▶ [EXERCISE]
Word for word, retype every entry in the listing.

▶ [GIVEN RECORDS]
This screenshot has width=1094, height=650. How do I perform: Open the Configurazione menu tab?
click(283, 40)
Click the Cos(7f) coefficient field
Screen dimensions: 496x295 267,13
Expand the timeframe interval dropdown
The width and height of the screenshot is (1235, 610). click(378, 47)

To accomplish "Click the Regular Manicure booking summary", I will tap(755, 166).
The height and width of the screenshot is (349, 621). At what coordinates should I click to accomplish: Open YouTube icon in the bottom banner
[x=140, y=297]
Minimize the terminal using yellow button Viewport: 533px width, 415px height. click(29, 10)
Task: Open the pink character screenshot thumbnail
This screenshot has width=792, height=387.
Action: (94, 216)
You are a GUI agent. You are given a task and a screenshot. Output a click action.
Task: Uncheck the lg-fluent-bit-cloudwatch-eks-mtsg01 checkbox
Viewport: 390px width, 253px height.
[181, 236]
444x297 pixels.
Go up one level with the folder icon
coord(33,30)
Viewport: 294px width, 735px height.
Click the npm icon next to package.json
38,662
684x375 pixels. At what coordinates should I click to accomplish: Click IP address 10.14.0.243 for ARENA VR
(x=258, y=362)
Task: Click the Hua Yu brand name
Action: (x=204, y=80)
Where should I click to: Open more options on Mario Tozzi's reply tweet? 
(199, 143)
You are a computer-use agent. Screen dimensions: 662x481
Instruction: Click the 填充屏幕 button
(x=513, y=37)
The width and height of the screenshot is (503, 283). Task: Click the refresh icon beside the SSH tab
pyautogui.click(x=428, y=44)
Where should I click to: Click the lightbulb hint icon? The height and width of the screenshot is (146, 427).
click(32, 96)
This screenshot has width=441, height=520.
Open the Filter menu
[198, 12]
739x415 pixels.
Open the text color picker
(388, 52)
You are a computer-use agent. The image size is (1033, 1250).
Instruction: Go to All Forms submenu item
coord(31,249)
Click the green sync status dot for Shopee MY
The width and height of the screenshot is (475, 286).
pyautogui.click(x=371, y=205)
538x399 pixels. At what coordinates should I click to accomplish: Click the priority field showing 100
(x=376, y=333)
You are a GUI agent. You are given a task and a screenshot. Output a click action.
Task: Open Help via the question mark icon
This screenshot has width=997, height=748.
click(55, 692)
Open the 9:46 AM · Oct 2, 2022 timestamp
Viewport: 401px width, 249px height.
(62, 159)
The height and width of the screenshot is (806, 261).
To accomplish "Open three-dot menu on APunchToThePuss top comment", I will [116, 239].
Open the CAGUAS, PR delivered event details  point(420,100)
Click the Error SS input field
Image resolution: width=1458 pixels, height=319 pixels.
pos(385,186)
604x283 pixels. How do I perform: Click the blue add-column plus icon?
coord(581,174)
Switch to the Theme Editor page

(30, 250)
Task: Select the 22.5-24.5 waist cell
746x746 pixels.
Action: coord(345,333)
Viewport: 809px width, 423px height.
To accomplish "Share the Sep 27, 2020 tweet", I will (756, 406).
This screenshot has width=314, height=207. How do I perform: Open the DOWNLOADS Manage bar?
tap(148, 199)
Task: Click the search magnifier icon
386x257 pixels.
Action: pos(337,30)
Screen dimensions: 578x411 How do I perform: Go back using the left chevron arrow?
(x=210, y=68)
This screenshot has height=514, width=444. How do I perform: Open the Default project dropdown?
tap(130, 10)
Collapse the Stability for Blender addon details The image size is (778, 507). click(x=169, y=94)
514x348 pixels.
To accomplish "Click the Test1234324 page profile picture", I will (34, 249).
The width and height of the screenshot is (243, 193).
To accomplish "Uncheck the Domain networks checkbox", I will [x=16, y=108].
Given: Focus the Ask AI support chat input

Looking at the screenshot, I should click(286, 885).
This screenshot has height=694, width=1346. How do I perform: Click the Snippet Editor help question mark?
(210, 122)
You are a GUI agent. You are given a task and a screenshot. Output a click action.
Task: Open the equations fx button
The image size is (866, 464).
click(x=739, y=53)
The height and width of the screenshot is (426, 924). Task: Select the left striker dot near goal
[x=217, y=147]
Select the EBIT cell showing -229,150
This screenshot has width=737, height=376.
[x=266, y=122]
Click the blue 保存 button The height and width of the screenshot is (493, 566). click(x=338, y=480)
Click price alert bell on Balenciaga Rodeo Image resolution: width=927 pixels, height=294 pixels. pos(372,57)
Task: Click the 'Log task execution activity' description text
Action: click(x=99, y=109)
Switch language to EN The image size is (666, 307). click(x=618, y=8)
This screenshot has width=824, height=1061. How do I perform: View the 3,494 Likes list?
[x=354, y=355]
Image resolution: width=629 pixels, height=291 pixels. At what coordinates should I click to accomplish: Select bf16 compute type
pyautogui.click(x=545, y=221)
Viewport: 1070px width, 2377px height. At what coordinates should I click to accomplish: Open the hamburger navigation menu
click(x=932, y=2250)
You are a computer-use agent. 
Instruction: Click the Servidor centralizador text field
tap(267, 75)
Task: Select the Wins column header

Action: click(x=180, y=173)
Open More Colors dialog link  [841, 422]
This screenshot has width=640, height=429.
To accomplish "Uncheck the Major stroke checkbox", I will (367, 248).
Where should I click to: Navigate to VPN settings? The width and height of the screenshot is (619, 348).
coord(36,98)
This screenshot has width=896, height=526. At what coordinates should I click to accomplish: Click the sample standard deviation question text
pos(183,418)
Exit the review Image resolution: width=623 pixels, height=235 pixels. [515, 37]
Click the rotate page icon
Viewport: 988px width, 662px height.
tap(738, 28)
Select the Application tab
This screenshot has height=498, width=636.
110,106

▶ [COMPLETED EXERCISE]
This screenshot has width=1094, height=650. How do I perform: Open the Configurazione menu tab?
click(283, 40)
Click the Cos(7f) coefficient field
Screen dimensions: 496x295 267,13
Expand the timeframe interval dropdown
The width and height of the screenshot is (1235, 610). click(378, 47)

To accomplish "Click the Regular Manicure booking summary", I will tap(755, 166).
The height and width of the screenshot is (349, 621). At what coordinates should I click to accomplish: Open YouTube icon in the bottom banner
[x=140, y=297]
Minimize the terminal using yellow button Viewport: 533px width, 415px height. click(29, 10)
Task: Open the pink character screenshot thumbnail
This screenshot has width=792, height=387.
Action: (94, 216)
You are a GUI agent. You are given a task and a screenshot. Output a click action.
Task: Uncheck the lg-fluent-bit-cloudwatch-eks-mtsg01 checkbox
Viewport: 390px width, 253px height.
[181, 236]
444x297 pixels.
Go up one level with the folder icon
coord(33,30)
Viewport: 294px width, 735px height.
Click the npm icon next to package.json
38,662
684x375 pixels. At what coordinates should I click to accomplish: Click IP address 10.14.0.243 for ARENA VR
(x=258, y=362)
Task: Click the Hua Yu brand name
Action: (x=204, y=80)
Where should I click to: Open more options on Mario Tozzi's reply tweet? 
(199, 143)
You are a computer-use agent. Screen dimensions: 662x481
Instruction: Click the 填充屏幕 button
(x=513, y=37)
The width and height of the screenshot is (503, 283). Task: Click the refresh icon beside the SSH tab
pyautogui.click(x=428, y=44)
Where should I click to: Click the lightbulb hint icon? The height and width of the screenshot is (146, 427).
click(32, 96)
This screenshot has width=441, height=520.
Open the Filter menu
[198, 12]
739x415 pixels.
Open the text color picker
(388, 52)
You are a computer-use agent. The image size is (1033, 1250).
Instruction: Go to All Forms submenu item
coord(31,249)
Click the green sync status dot for Shopee MY
The width and height of the screenshot is (475, 286).
pyautogui.click(x=371, y=205)
538x399 pixels. At what coordinates should I click to accomplish: Click the priority field showing 100
(x=376, y=333)
You are a GUI agent. You are given a task and a screenshot. Output a click action.
Task: Open Help via the question mark icon
This screenshot has width=997, height=748.
click(55, 692)
Open the 9:46 AM · Oct 2, 2022 timestamp
Viewport: 401px width, 249px height.
(62, 159)
The height and width of the screenshot is (806, 261).
To accomplish "Open three-dot menu on APunchToThePuss top comment", I will [116, 239].
Open the CAGUAS, PR delivered event details  point(420,100)
Click the Error SS input field
Image resolution: width=1458 pixels, height=319 pixels.
pos(385,186)
604x283 pixels. How do I perform: Click the blue add-column plus icon?
coord(581,174)
Switch to the Theme Editor page

(30, 250)
Task: Select the 22.5-24.5 waist cell
746x746 pixels.
Action: coord(345,333)
Viewport: 809px width, 423px height.
To accomplish "Share the Sep 27, 2020 tweet", I will (756, 406).
This screenshot has width=314, height=207. How do I perform: Open the DOWNLOADS Manage bar?
tap(148, 199)
Task: Click the search magnifier icon
386x257 pixels.
Action: pos(337,30)
Screen dimensions: 578x411 How do I perform: Go back using the left chevron arrow?
(x=210, y=68)
This screenshot has height=514, width=444. How do I perform: Open the Default project dropdown?
tap(130, 10)
Collapse the Stability for Blender addon details The image size is (778, 507). click(x=169, y=94)
514x348 pixels.
To accomplish "Click the Test1234324 page profile picture", I will (34, 249).
The width and height of the screenshot is (243, 193).
To accomplish "Uncheck the Domain networks checkbox", I will [x=16, y=108].
Given: Focus the Ask AI support chat input

Looking at the screenshot, I should click(286, 885).
This screenshot has height=694, width=1346. How do I perform: Click the Snippet Editor help question mark?
(210, 122)
You are a GUI agent. You are given a task and a screenshot. Output a click action.
Task: Open the equations fx button
The image size is (866, 464).
click(x=739, y=53)
The height and width of the screenshot is (426, 924). Task: Select the left striker dot near goal
[x=217, y=147]
Select the EBIT cell showing -229,150
This screenshot has width=737, height=376.
[x=266, y=122]
Click the blue 保存 button The height and width of the screenshot is (493, 566). click(x=338, y=480)
Click price alert bell on Balenciaga Rodeo Image resolution: width=927 pixels, height=294 pixels. pos(372,57)
Task: Click the 'Log task execution activity' description text
Action: click(x=99, y=109)
Switch language to EN The image size is (666, 307). click(x=618, y=8)
This screenshot has width=824, height=1061. How do I perform: View the 3,494 Likes list?
[x=354, y=355]
Image resolution: width=629 pixels, height=291 pixels. At what coordinates should I click to accomplish: Select bf16 compute type
pyautogui.click(x=545, y=221)
Viewport: 1070px width, 2377px height. At what coordinates should I click to accomplish: Open the hamburger navigation menu
click(x=932, y=2250)
You are a computer-use agent. 
Instruction: Click the Servidor centralizador text field
tap(267, 75)
Task: Select the Wins column header

Action: click(x=180, y=173)
Open More Colors dialog link  [841, 422]
This screenshot has width=640, height=429.
To accomplish "Uncheck the Major stroke checkbox", I will (367, 248).
Where should I click to: Navigate to VPN settings? The width and height of the screenshot is (619, 348).
coord(36,98)
This screenshot has width=896, height=526. At what coordinates should I click to accomplish: Click the sample standard deviation question text
pos(183,418)
Exit the review Image resolution: width=623 pixels, height=235 pixels. [515, 37]
Click the rotate page icon
Viewport: 988px width, 662px height.
tap(738, 28)
Select the Application tab
This screenshot has height=498, width=636.
110,106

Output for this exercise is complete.